Problem to solve: Find the string "pixels" in the entries and copy each line that has it.

Records to process below:

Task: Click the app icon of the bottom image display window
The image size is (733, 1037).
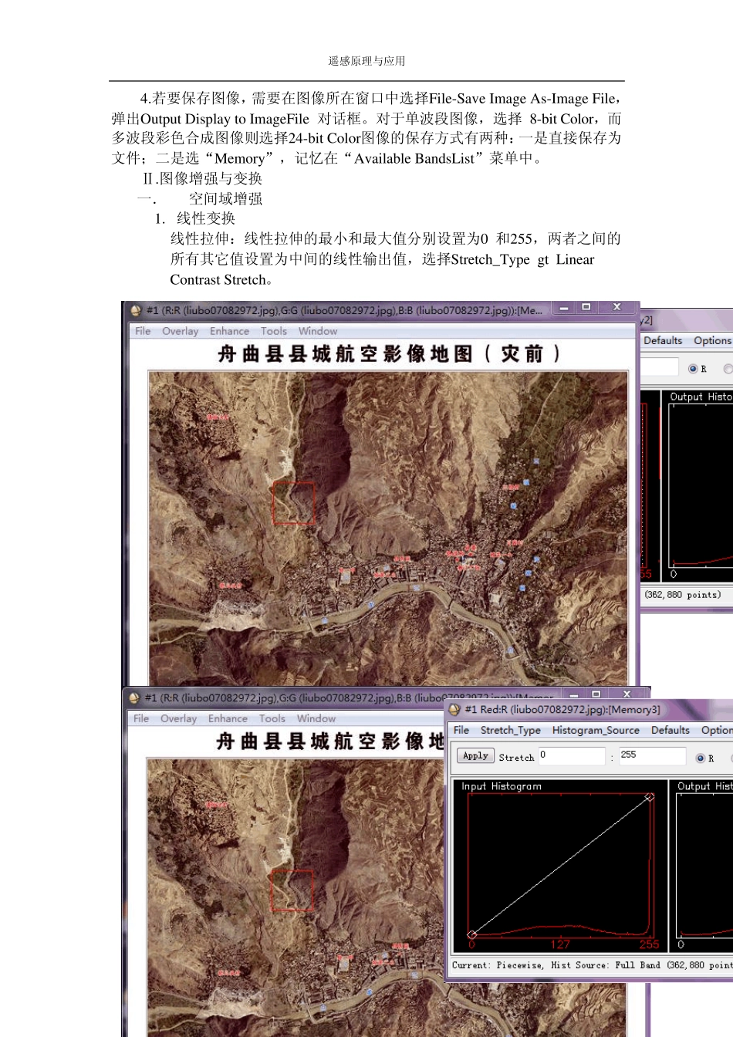Action: 134,698
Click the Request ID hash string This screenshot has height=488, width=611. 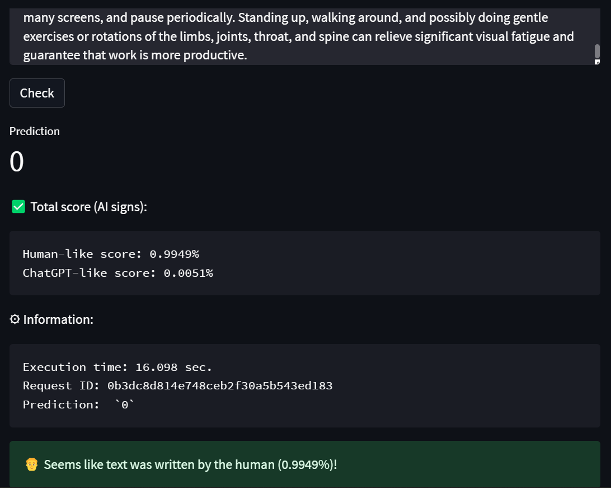point(220,385)
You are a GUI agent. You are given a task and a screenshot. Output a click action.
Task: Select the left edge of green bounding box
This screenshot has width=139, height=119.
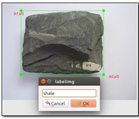[21, 43]
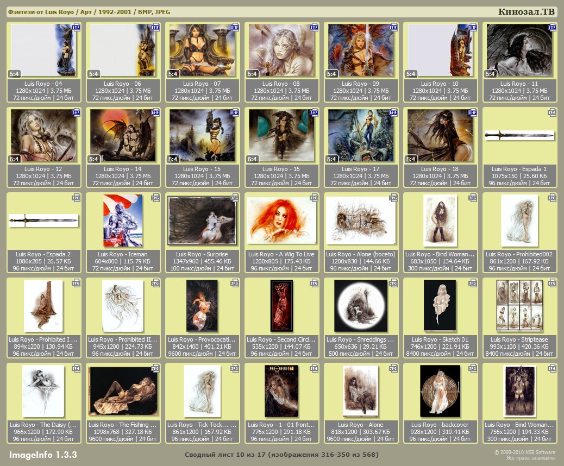Click BMP badge on Luis Royo - 16
The height and width of the screenshot is (466, 564).
click(314, 112)
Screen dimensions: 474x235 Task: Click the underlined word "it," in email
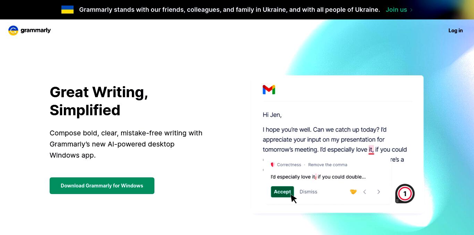371,150
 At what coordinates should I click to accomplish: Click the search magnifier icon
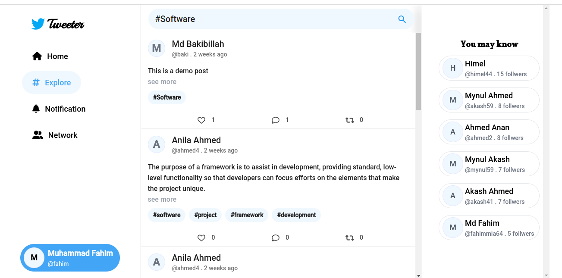point(402,19)
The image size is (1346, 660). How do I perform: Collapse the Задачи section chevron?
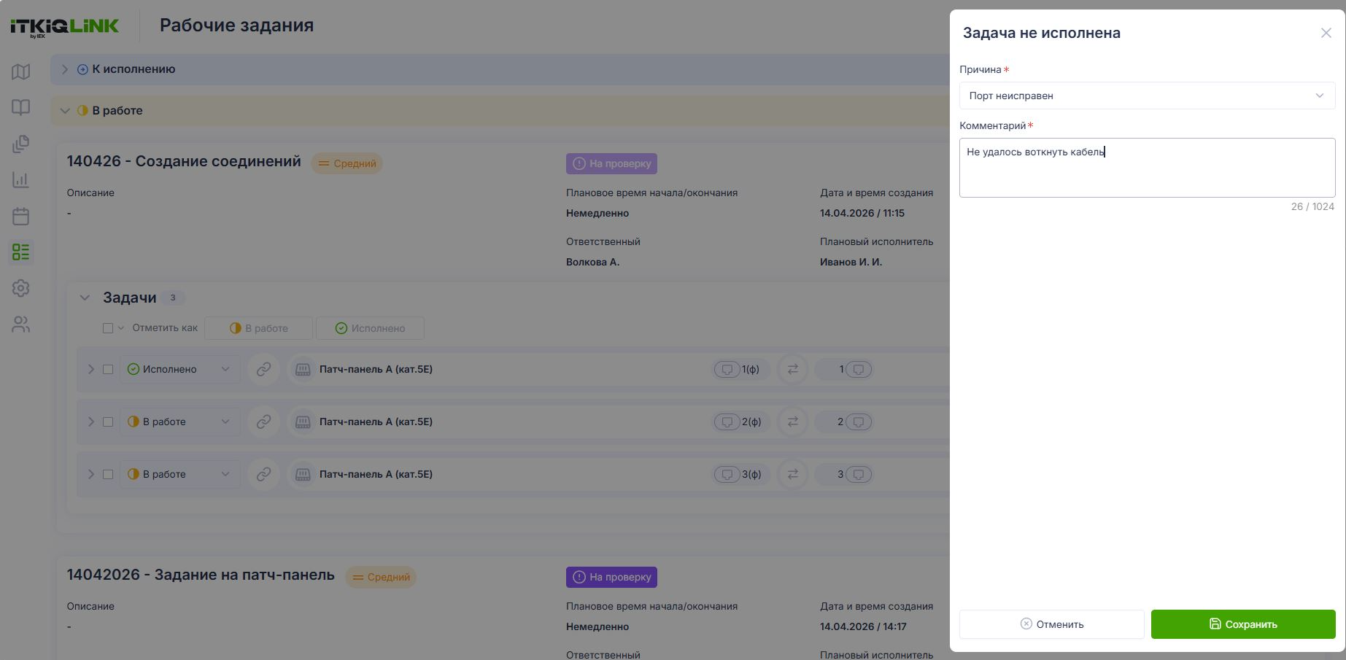click(x=85, y=298)
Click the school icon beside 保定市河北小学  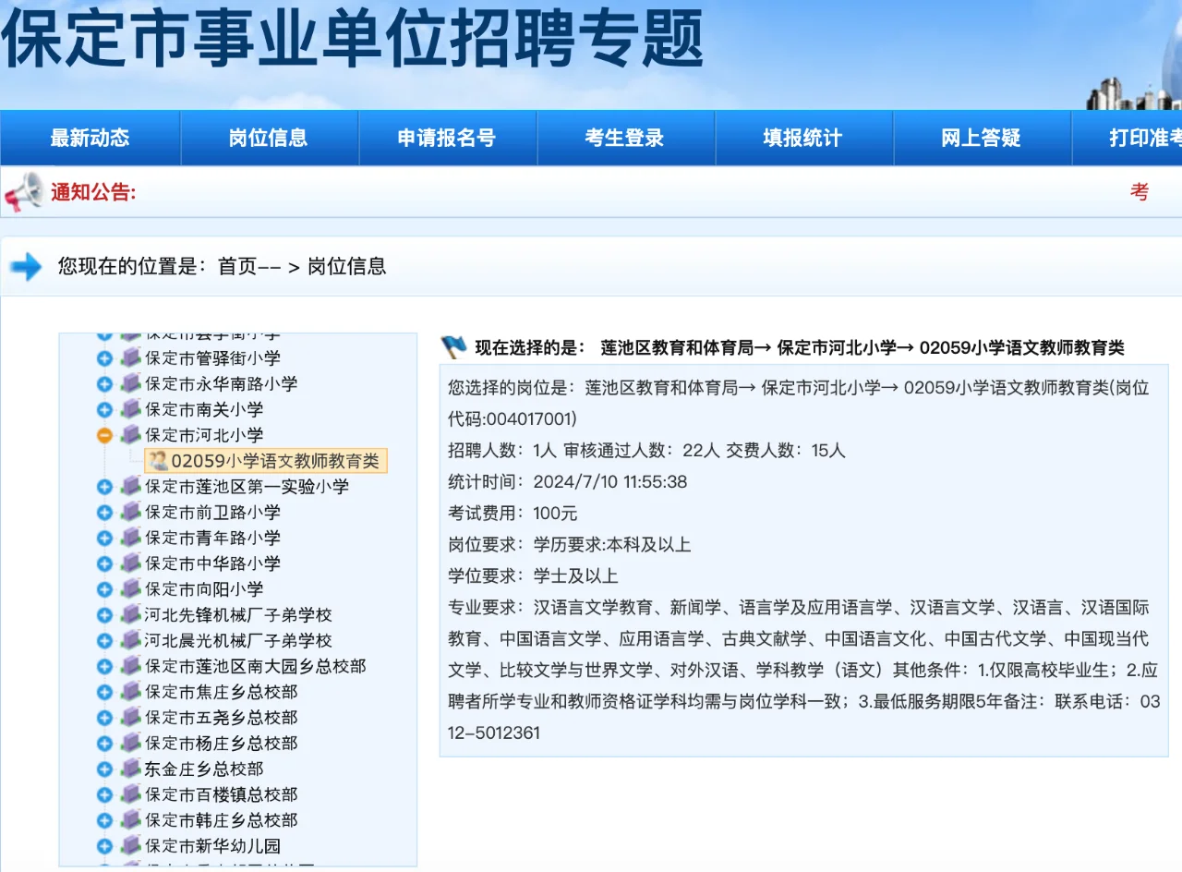[x=129, y=435]
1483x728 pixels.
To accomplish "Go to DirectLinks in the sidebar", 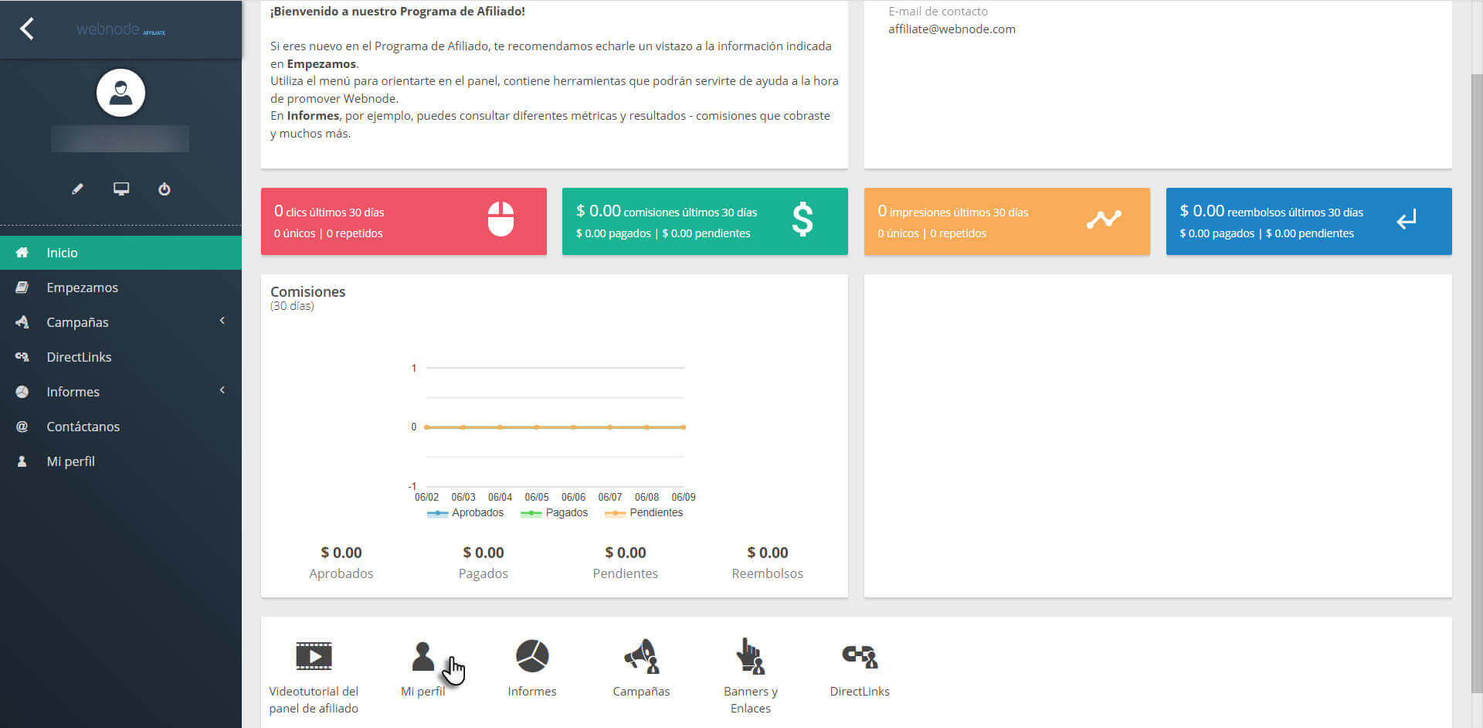I will point(79,357).
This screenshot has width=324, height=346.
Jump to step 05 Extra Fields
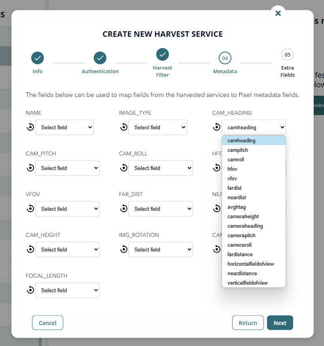[x=288, y=55]
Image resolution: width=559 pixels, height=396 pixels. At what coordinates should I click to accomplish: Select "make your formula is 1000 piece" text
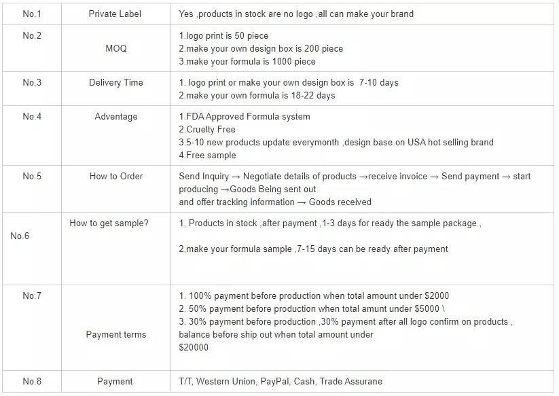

End of Records to process.

Solution to this task:
1483x728 pixels.
Image resolution: width=559 pixels, height=396 pixels. At what coordinates should I click to accomplish: Select "make your formula is 1000 piece" text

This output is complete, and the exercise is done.